[Stored data]
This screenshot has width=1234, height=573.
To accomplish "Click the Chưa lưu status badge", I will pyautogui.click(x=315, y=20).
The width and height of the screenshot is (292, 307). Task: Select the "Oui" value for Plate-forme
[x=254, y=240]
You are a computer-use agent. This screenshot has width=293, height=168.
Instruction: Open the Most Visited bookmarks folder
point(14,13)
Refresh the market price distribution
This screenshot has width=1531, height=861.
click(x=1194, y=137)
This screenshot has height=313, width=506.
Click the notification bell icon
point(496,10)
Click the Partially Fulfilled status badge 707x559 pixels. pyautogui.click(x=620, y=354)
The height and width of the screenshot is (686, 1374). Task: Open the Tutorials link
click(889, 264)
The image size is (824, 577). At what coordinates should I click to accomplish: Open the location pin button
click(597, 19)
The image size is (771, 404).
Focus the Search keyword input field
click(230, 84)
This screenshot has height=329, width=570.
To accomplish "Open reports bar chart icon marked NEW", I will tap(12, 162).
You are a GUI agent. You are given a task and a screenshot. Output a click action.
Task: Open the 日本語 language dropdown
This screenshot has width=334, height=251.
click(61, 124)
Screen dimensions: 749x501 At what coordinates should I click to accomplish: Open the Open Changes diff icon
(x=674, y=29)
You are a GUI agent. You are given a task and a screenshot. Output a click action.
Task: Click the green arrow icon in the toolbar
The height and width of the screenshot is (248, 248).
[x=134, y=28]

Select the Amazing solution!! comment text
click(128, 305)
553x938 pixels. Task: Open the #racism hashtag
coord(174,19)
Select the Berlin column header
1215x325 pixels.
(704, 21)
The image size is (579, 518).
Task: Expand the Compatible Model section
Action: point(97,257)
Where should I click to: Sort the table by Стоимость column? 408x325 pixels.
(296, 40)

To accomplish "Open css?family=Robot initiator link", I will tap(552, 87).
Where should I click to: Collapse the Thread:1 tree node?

INSTRUCTIONS TO FOLLOW
Whenever the word "status" shows up in a line above, copy that line.

RESPONSE BOX
To accomplish "Click the Chưa lưu status badge", I will pyautogui.click(x=315, y=20).
Click the Partially Fulfilled status badge 707x559 pixels. pyautogui.click(x=620, y=354)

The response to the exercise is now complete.